Os contrabandistas estavam
sempre em alerta e avisavam os companheiros da proximidade dos guardas, porque
tinham muito medo de serem apanhados e perderem a carga de café, mesmo os que nunca
foram detidos pelas autoridades dos dois países, ouviram muitas vezes as balas dos
carabineiros a zumbir perto dos ouvidos.
O dia-a-dia não era
fácil para os contrabandistas, mas também não era para os guardas fiscais, apelidados
de “pica-chouriços”, tal como as rotas, por utilizarem um ferro comprido e aguçado com o qual
verificavam se havia alguma carga de contrabando escondidos nos matos ou outros
lugares propícios, que se queixavam das condições a que eram sujeitos para
desempenhar a sua missão, ficavam em outeiros, com frio e a chover, ou com
muito calor, sem poderem sair dali, quase sempre em pé mais de 12 horas, a vigiar uma determinada
área onde poderiam passar os contrabandistas e, no caso de os detetarem teriam
de os deter, apreender a carga, preencher um auto de notícia e aplicar uma
multa. Mas a guarda fiscal de Montes Juntos não queria apanhar os
contrabandistas, quando os viam disparavam alguns tiros para o ar, para eles
fugirem e a guarda ficava com a carga de café que, depois era leiloada e, geralmente
adquirida pelo fornecedor. Os guardas fiscais colocados na raia tinham uma vida
muito dura e, apesar de serem a força armada do Ministério das Finanças tinham
ordenados muito baixos, obrigando-os a procurar alternativas de sobrevivência
como cultivar hortas e a procurar casas de habitação muito simples, devido ao
custo das rendas.
Os produtos transacionados
pelos contrabandistas entre os dois países, nos anos 50 a 90, eram variavelmente
os seguintes: Para lá, em grandes
quantidades, o café camelo! Para cá: Louças de pyrex e esmaltadas, rebuçados,
chocolates, calças de ganga, botas, medicamentos, perfumes, tabaco, roupas,
toucinho, azeite, tripas de porco, pneus, peças de automóveis e gado.

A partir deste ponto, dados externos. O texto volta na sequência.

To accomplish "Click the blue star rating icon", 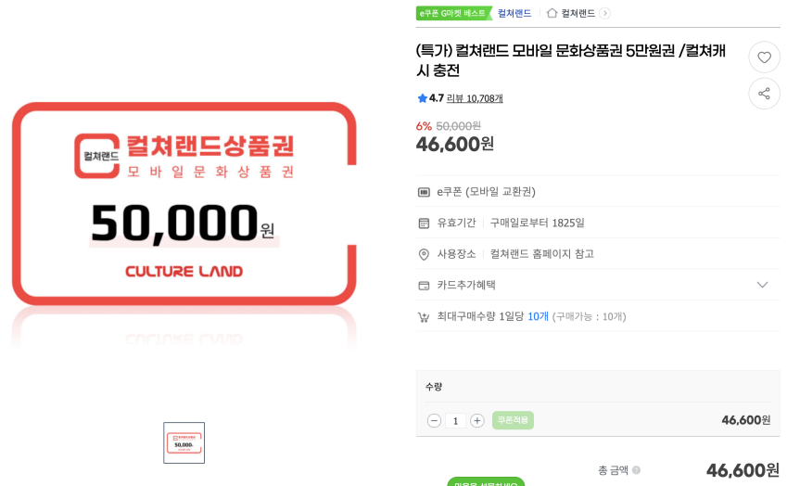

Os antigos contrabandistas
que ainda estão entre nós, mantêm hoje, uma relação normal com os últimos
guardas fiscais, sem nenhum rancor do passado.
Com a abertura das
fronteiras no início dos anos 90, o contrabando praticado durante séculos pelas
comunidades rurais localizadas na raia, com mais intensidade entre as terras de
Capelins e as localidades espanholas acima referidas acabou-se, dispensando o
efetivo da Guarda Fiscal concentrado ao longo da fronteira entre os dois países,
o mesmo acontecendo com a guarda civil, que só na província de Badajoz, existiam
26 postos distanciados entre si seis quilómetros e, na Freguesia de Capelins,
existiam dois postos da guarda fiscal, um no centro da aldeia de Montes Juntos,
cujos guardas deviam vigiar a fronteira entre as Azenhas D’ El - Rei e os
Moinhos Novos e, outro designado de
Miguéns na herdade do Azinhal Redondo de Baixo, hoje Roncanito, que vigiavam o
espaço geográfico entre os Moinhos Novos e o Moinho do Gato.
Existem muitas
peripécias passadas na Freguesia de Capelins e nas terras de Espanha entre os
contrabandistas, a guarda civil, a guarda fiscal e outros intervenientes que
enriquecem a cultura do povo capelinense.
Como existia
contrabando, tinha de existir guarda fiscal e, só existia guarda fiscal, porque
existia contrabando! No entanto, o contrabando implicava guarda fiscal, mas a
guarda fiscal não implicava contrabando!